Finding the Duplicate Number with Cycle Sort

In this post, we will solve another interesting coding interview problem using Cycle Sort technique.

In my previous post, we looked at what cycle sort is and how it can be used to solve certain coding questions. We will continue to apply this technique to solve another coding problem. Cycle sort is useful in special case input scenarios, e.g. only one number missing in a given array, finding one duplicate number in the array etc.

Problem Statement

Imagine you’re given an array of n+1 integers where each integer is between 1 and n (inclusive), and there's a guarantee that at least one duplicate number exists. Your mission, should you choose to accept it, is to find any duplicate number in the array without modifying it and, importantly, in a way that exceeds O(n^2) time complexity and uses only constant extra space.

Example:

Consider the array [1,3,4,2,2]. Here, the duplicate number is 2.

How do we uncover this duplicity efficiently?

The Strategy: Cycle Sort Inspired Approach

Our solution takes cues from the Floyd’s Tortoise and Hare cycle detection algorithm, which, like cycle sort, relies on cyclic patterns within the data.

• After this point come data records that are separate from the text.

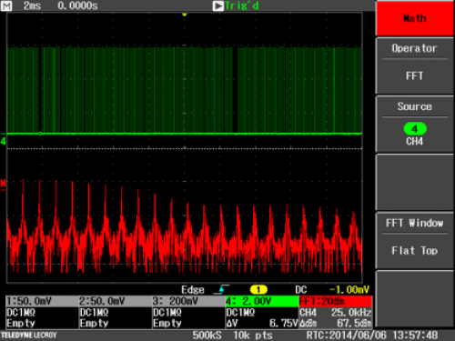Click the rising edge trigger slope icon
Viewport: 455px width, 341px height.
pos(221,289)
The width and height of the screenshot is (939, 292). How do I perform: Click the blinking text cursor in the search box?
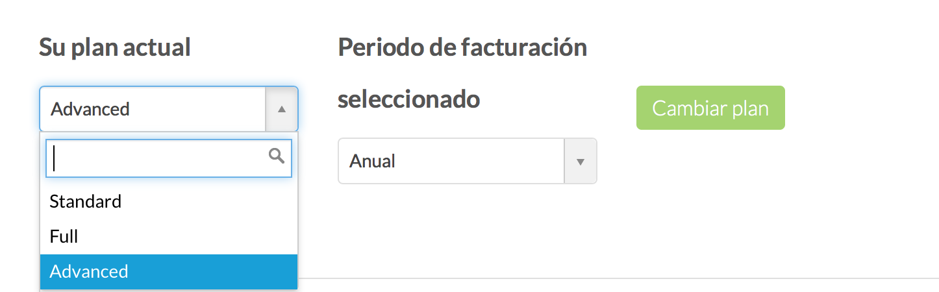(55, 158)
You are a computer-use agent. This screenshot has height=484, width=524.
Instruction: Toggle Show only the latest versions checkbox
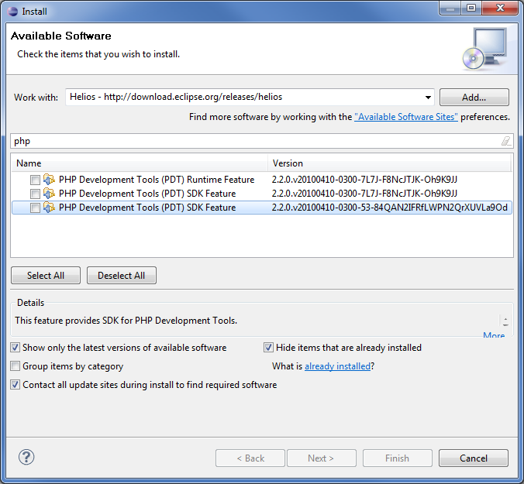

Here’s the essence of our strategy:

1. Visualize the Problem as a Linked List: Imagine each element in the array points to the next element by its value. This visualization turns the array into a “virtual” linked list where the duplicate number forms a cycle.
2. Detect the Cycle: Use the slow (Tortoise) and fast (Hare) pointer technique to find the intersection point within the cycle.
3. Find the Entrance to the Cycle: Knowing a cycle exists, the next step is to find where it begins, which corresponds to our duplicate number.

Java Solution with Step-by-Step Explanation

public class Solution {
    public int findDuplicate(int[] nums) {
        // Step 1: Detect the cycle using the Tortoise and Hare approach
        int tortoise = nums[0];
        int hare = nums[0];
        do {
            tortoise = nums[tortoise];
            hare = nums[nums[hare]];
        } while (tortoise != hare);

        // Step 2: Find the entrance to the cycle (duplicate number)
        tortoise = nums[0];
        while (tortoise != hare) {
            tortoise = nums[tortoise];
            hare = nums[hare];
        }

        return hare; // hare (or tortoise) is now at the start of the cycle (duplicate number)
    }
}

Breaking It Down:

• Visualizing the Array as a Linked List: We start with the assumption that each element in the array points to another element, forming a virtual linked list.
• Detecting the Cycle: By advancing one pointer (tortoise) by one step and another (hare) by two steps, we're bound to find a meeting point if a cycle exists. This is guaranteed by Floyd's cycle detection principle.
• Locating the Cycle’s Start: Once a cycle is detected, we reset one pointer to the start and then move both pointers at the same speed. The point where they meet again is the entrance to the cycle, i.e., our duplicate number.

Time and Space Complexity

• Time Complexity: O(n). Both the cycle detection and entrance finding steps traverse the list in a linear fashion.
• Space Complexity: O(1). Our solution only uses a few variables, maintaining constant space usage.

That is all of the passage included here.